DCIM業界で企業統廃合の波 〜 パワー・アシュアの廃業で強まる寡占化
- 2014年10月24日
- ハイテク情報
データ・センター基幹設備管理(DCIM=data center infrastructure management)ソフトウェア業界で企業の統廃合が進んでいる。
DCIM市場は比較的新しいにもかかわらず、2013年にはコムスコープ(CommSope)がアイトラックス(iTRACS)を買収し、2014年初めにはパンドゥイット(Panduit)がシナップセンス(SynapSense)を買収した。
最近では、新興企業のパワー・アシュア(Power Assure)が資金調達に失敗し、廃業に追い込まれた。同社の事業閉鎖はエネルギーや技術、金融業界の関心を集めている。
データ・センター・ノーレッジ誌によると、小規模のDCIM企業同士が提携、あるいは大手企業がDCIM企業を買収し、DCIM製品を強化したうえで包括的基幹設備監視および管理ソフトウェア・スイート製品の提供に乗り出す例もみられる。
パワー・アシュアは電力管理に注力する企業で、稼働中のアプリケーションによって最適のサーバー容量を計算し、不要の容量を自動的に遮断する技術を提供していた。
最近では、特定地域における特定時間帯の電力供給量とその質にもとづき、アプリケーション処理業務をデータ・センター間で動的に移行する「ソフトウェア定義電力(software-defined power)」という新概念を推進していた。
調査会社IDCのジェニファー・コッピー氏はパワー・アシュアの電力管理技術について「非常に先進的」と評価し、同社の廃業を「(同社の画期的考え方に)市場がまだ追いついていないため」と分析する。

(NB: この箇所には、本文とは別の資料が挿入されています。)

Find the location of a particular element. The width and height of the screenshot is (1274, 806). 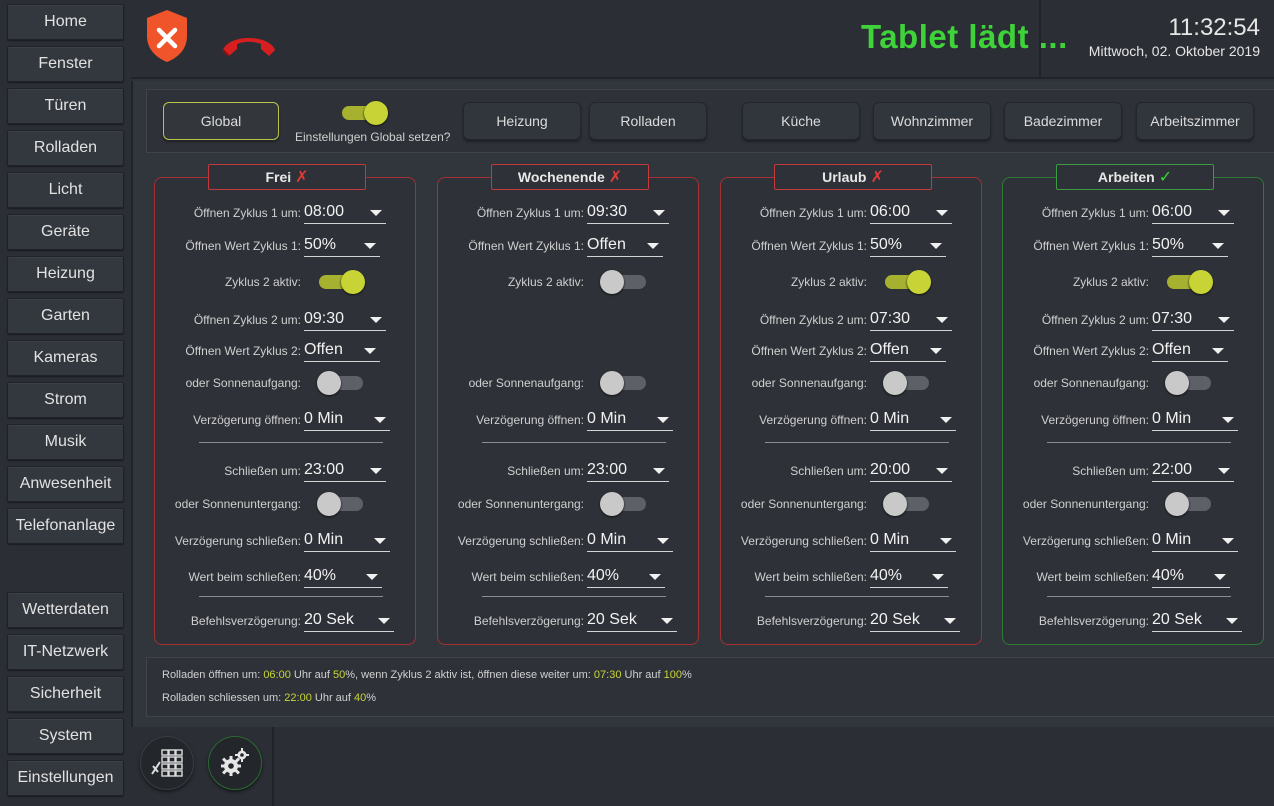

nav-fenster: Fenster is located at coordinates (66, 64).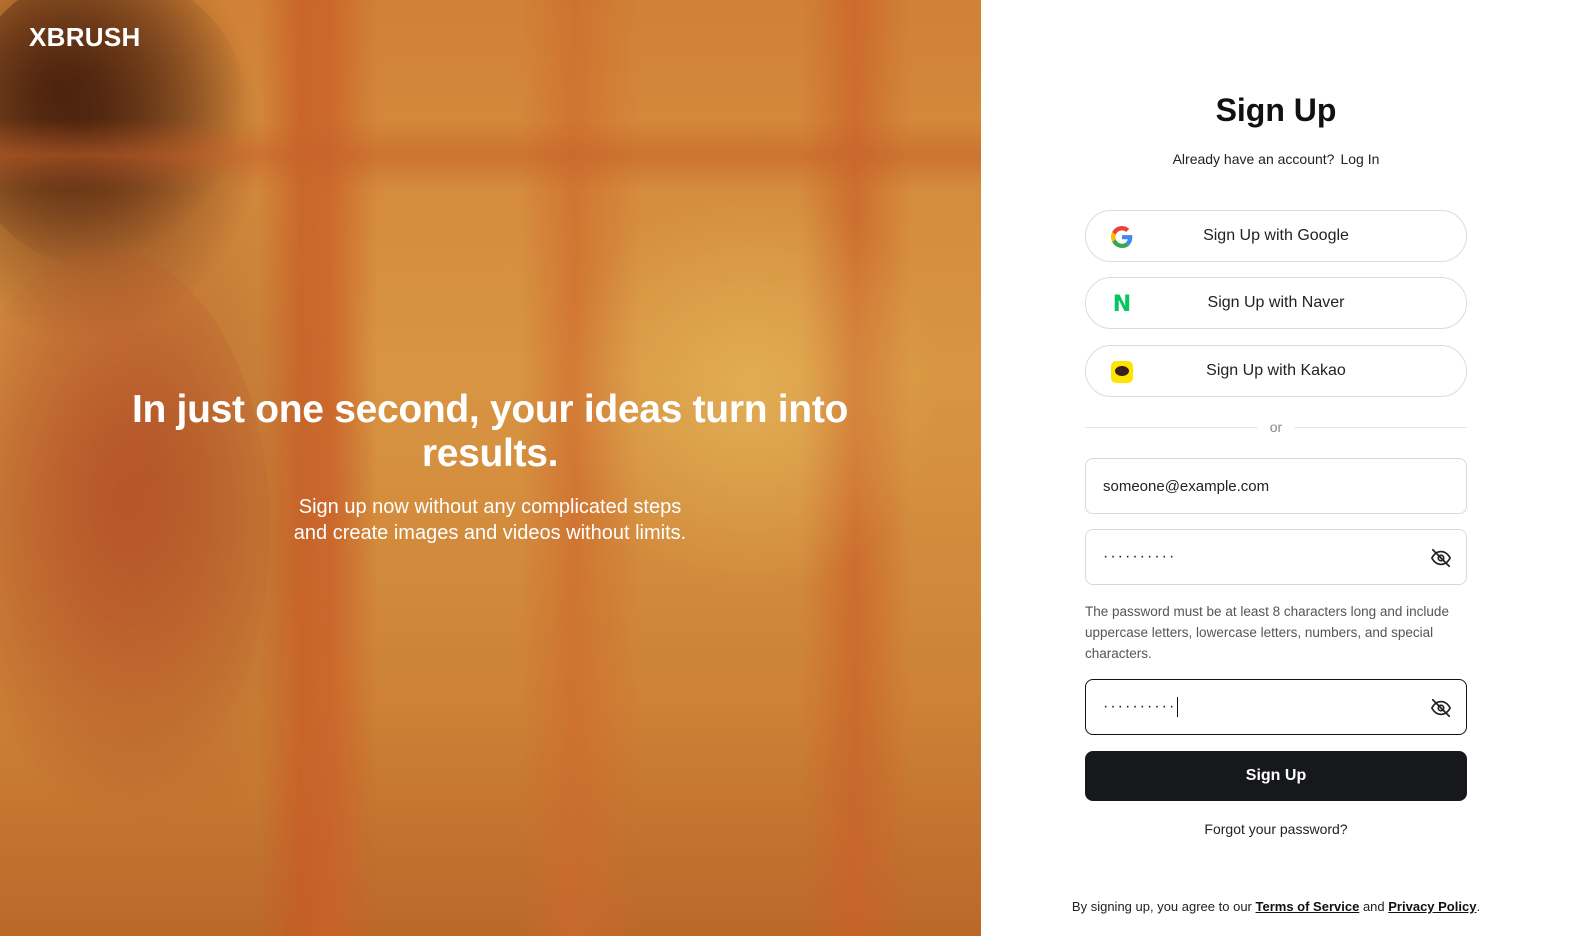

パワー・アシュアが提唱する技術は実際、データ・センターに対する考え方を根本から覆すものだ。パワー・アシュアのものを含めDCIM市場は多くの画期的事業案であふれているにもかかわらず成功例は限られる、とコッピー氏は指摘する。
パワー・アシュアも当初は多くの投資家や政府から支援を受けたが、それも長続きはしなかった。
同社は2009年に250万ドルを調達し、その後も2010年に1125万ドル、2011年に1450万ドルを調達。2010年にはエネルギー省から500万ドルの助成金を獲得した。
同社はまた、VMウェア(VMware)、シスコ(Cisco)、IBMを含む複数の大手企業と事業提携も結んでいた。
調査会社451リサーチ(451 Research)は、DCIMが大手法人向けソフトウェア市場の急成長分野の一つであり、2018年までに18億ドル規模に達すると予測する。
451リサーチはその一方で、10社程度の大手企業が市場の大半を独占すると分析。DCIMの売上高が年間2億ドルを超える企業はわずか数社にとどまり、市場の大半を構成する小規模企業の売り上げは400万ドル未満という見方を示している。